My company is retiring an online document warehousing application that stored lots of text data. The application stored the data in a folder hierarchy that looked just like a Windows folder tree. I'm trying to replicate that hierarchy on a UNIX file system, but the tools provided with the application to extract the hierarchy information are not terribly useful.

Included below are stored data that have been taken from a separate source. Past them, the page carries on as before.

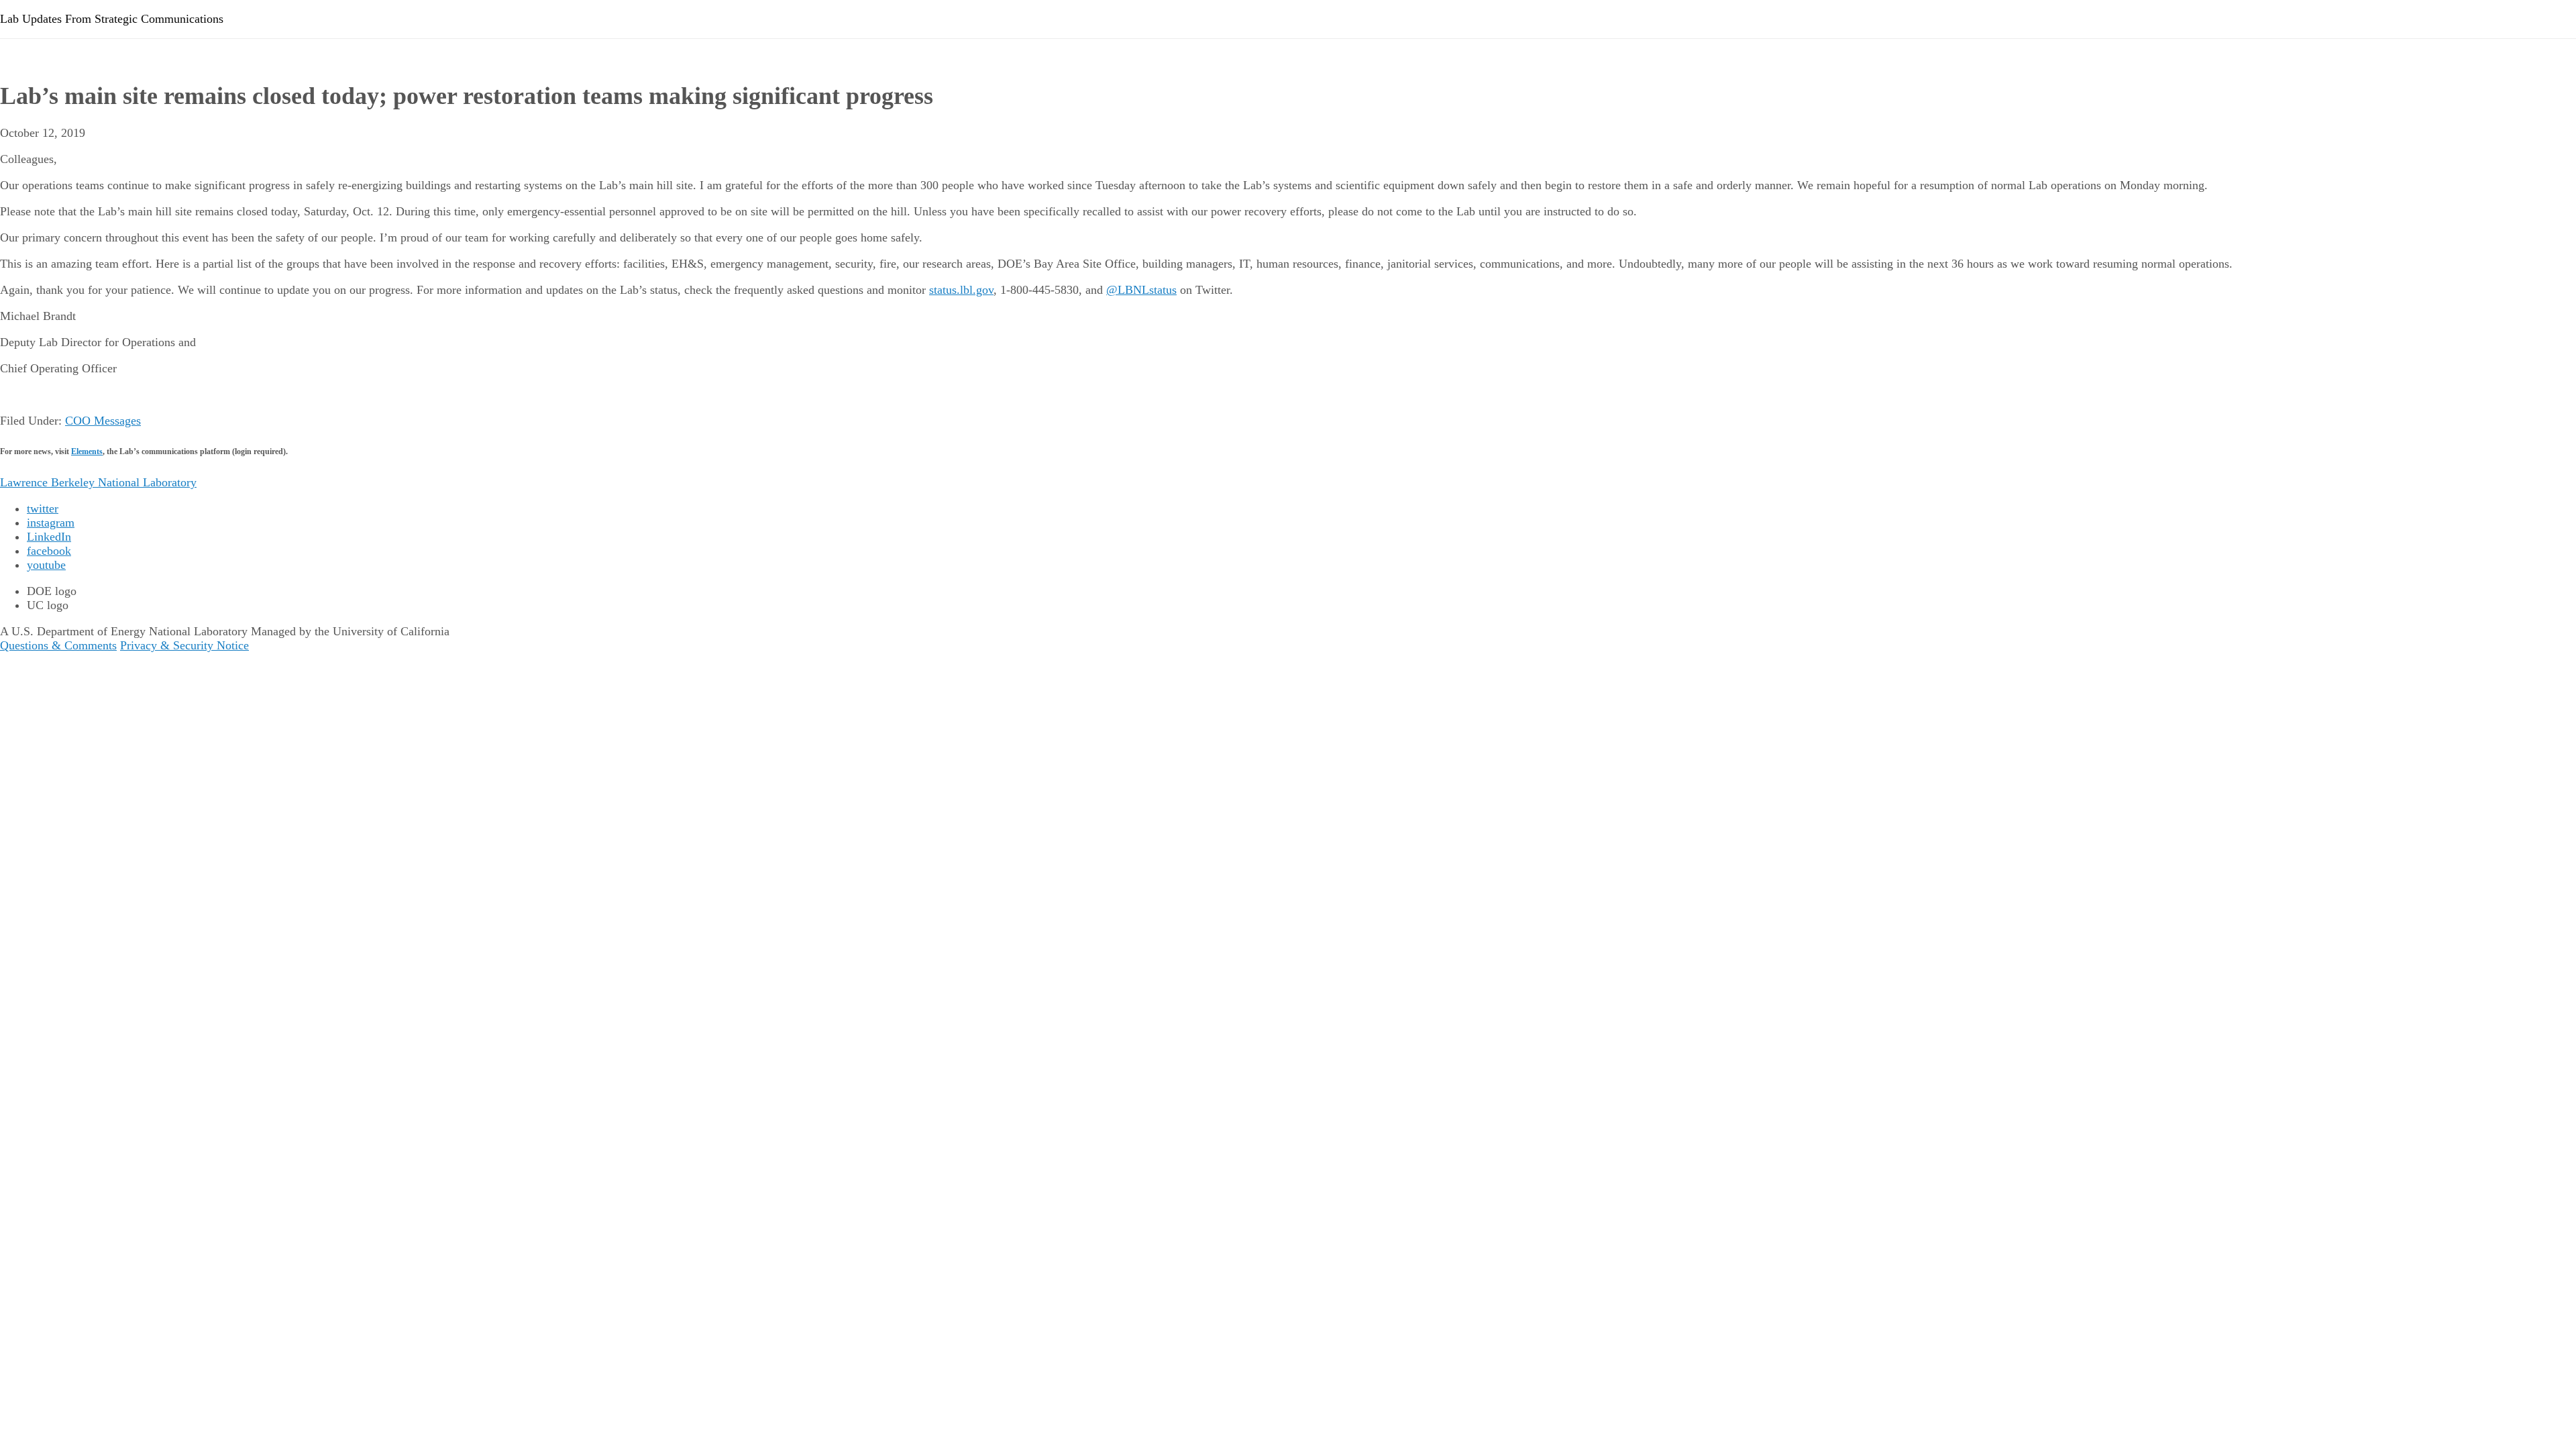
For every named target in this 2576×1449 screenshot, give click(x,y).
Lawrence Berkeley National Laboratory (98, 482)
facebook (49, 550)
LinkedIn (49, 536)
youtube (46, 565)
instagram (50, 522)
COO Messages (103, 420)
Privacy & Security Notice (184, 645)
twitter (42, 508)
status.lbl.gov (961, 290)
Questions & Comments (58, 645)
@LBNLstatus (1141, 290)
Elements (87, 451)
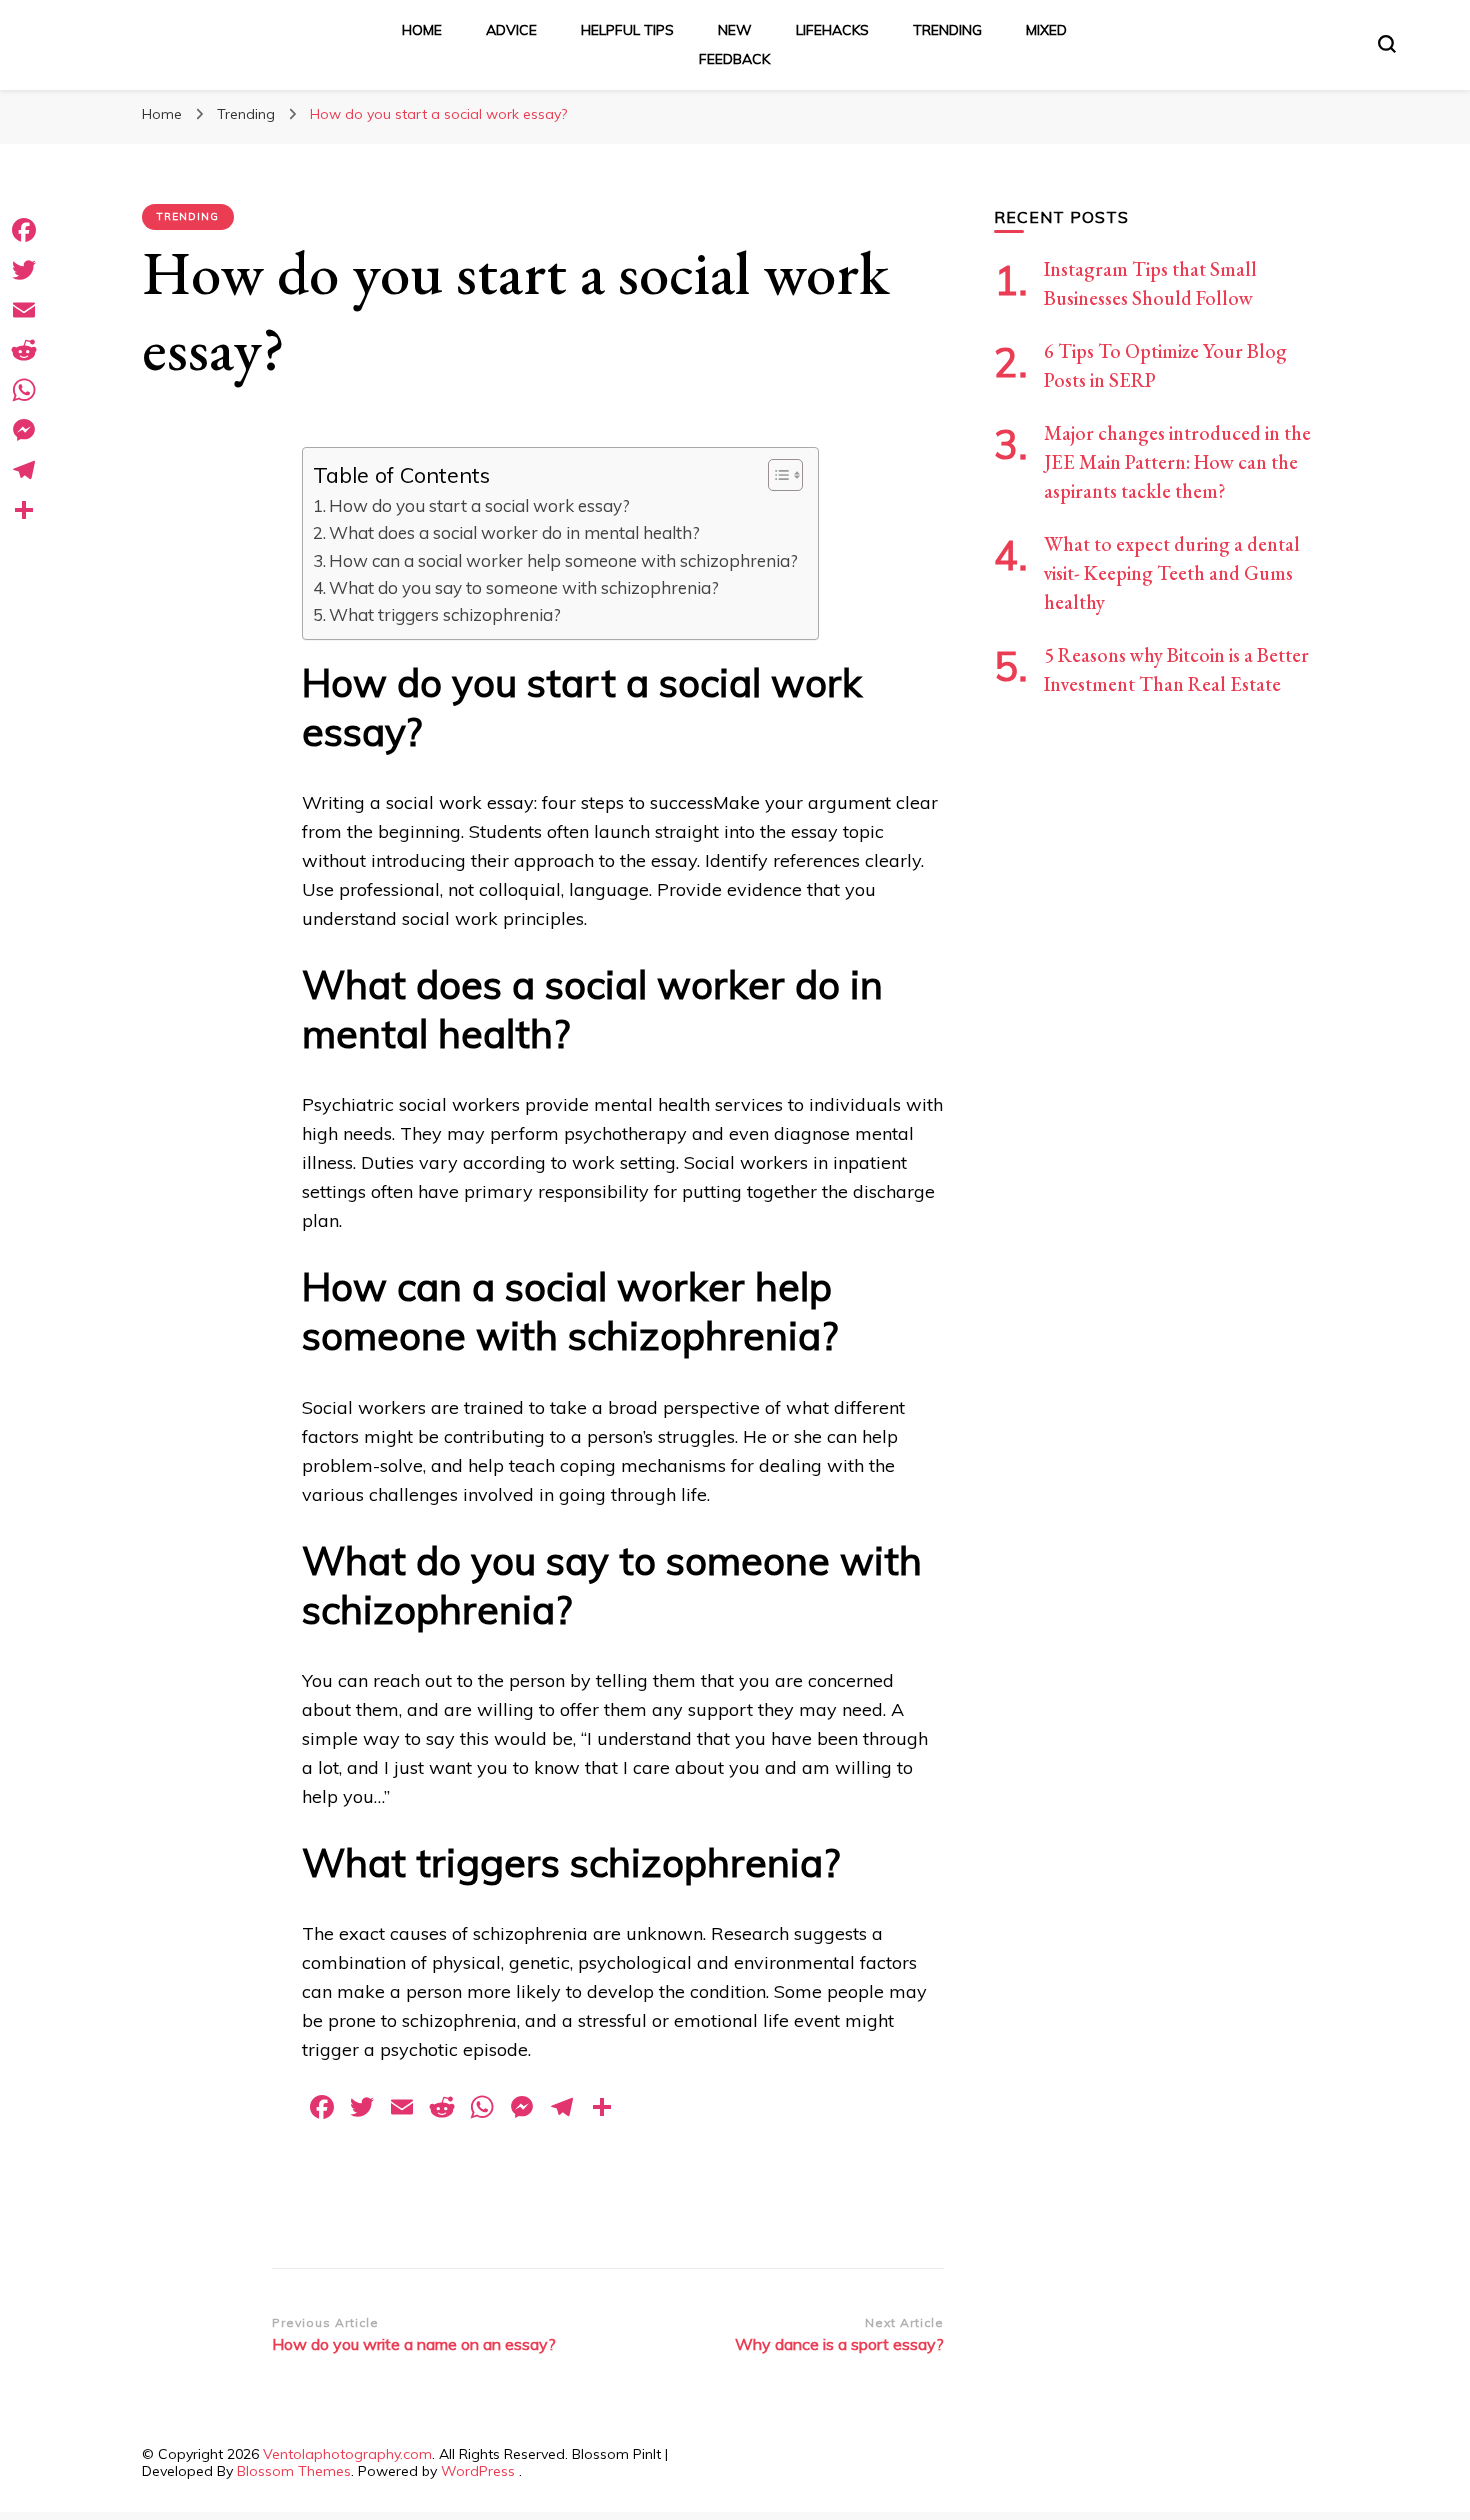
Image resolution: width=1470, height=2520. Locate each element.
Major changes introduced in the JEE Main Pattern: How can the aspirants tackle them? (1177, 462)
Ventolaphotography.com (347, 2454)
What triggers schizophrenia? (445, 614)
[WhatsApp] (24, 390)
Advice (511, 30)
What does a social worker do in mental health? (514, 532)
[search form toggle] (1387, 44)
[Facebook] (24, 230)
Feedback (734, 59)
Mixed (1046, 30)
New (735, 30)
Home (422, 30)
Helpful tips (627, 30)
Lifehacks (832, 30)
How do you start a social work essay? (479, 505)
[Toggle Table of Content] (775, 475)
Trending (947, 30)
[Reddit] (24, 350)
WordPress (478, 2471)
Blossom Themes (294, 2471)
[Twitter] (24, 270)
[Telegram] (24, 470)
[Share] (24, 510)
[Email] (24, 310)
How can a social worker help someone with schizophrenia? (563, 560)
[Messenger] (24, 430)
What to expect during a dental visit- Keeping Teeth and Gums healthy (1172, 573)
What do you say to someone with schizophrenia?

One tool will give me a list of folder ID numbers and names like so:
Folder 8777 - fozzy.
Folder 8778 - fozzy1.
Folder 8779 - fozzy2.
Folder 8780 - grover1.
Folder 8781 - grover2.
Folder 8782 - rolf1.
Folder 8783 - rolf2.
Folder 8784 - rolf3.
Folder 8785 - rolf4.
Folder 8786 - travel_statements.
Folder 8787 - invoices.
Another tool will give me sub-folder relationships based on folder ID like the following:
Folder 100 - <root>.
subfolder 101 - flag 0.
subfolder 119 - flag 0.
subfolder 227 - flag 0.
subfolder 239 - flag 0.
subfolder 1198 - flag 0.
subfolder 1320 - flag 0.
subfolder 2264 - flag 0.
subfolder 3025 - flag 0.
subfolder 3028 - flag 0.
subfolder 3031 - flag 0.
Folder 1198 - kermit1.
subfolder 1227 - flag 0.
subfolder 1231 - flag 0.
subfolder 1238 - flag 0.
subfolder 1374 - flag 0.
subfolder 1504 - flag 0.
subfolder 1538 - flag 0.
subfolder 1642 - flag 0.
subfolder 2459 - flag 0.
subfolder 2635 - flag 0.
subfolder 2642 - flag 0.
subfolder 3998 - flag 0.
subfolder 7942 - flag 0.
subfolder 8656 - flag 0.
Folder 1227 - monkey1.
subfolder 1228 - flag 0.
subfolder 1327 - flag 0.
subfolder 1347 - flag 0.
subfolder 1390 - flag 0.
subfolder 1396 - flag 0.
Folder 3333 - piggy1.
No sub folders.
I first approached this problem by just looping through the list of folder ID's, and for each folder ID run a recursive function that would continue to scan through the sub-folder information until a path could be built back to the root folder (folder ID 100). This appeared to work great, but I encountered 2 problems:
- I discovered that some sub-folders were present in more than one location, but my code only picked up the first instance
- I also found that some folders were positioned outside the hierarchy of the root folder
Next, I tried using the sub-folder information to start with. I built a list of simple strings representing one parent/child pair like this: 100/1198. Then, for each pair, I looped through the sub-folder info again and tried building paths based on the child element matching the parent element of any scanned lines. This caught some of the duplicate paths, but I ended up with a bunch of paths that had no relationship to the beginning or end of the tree.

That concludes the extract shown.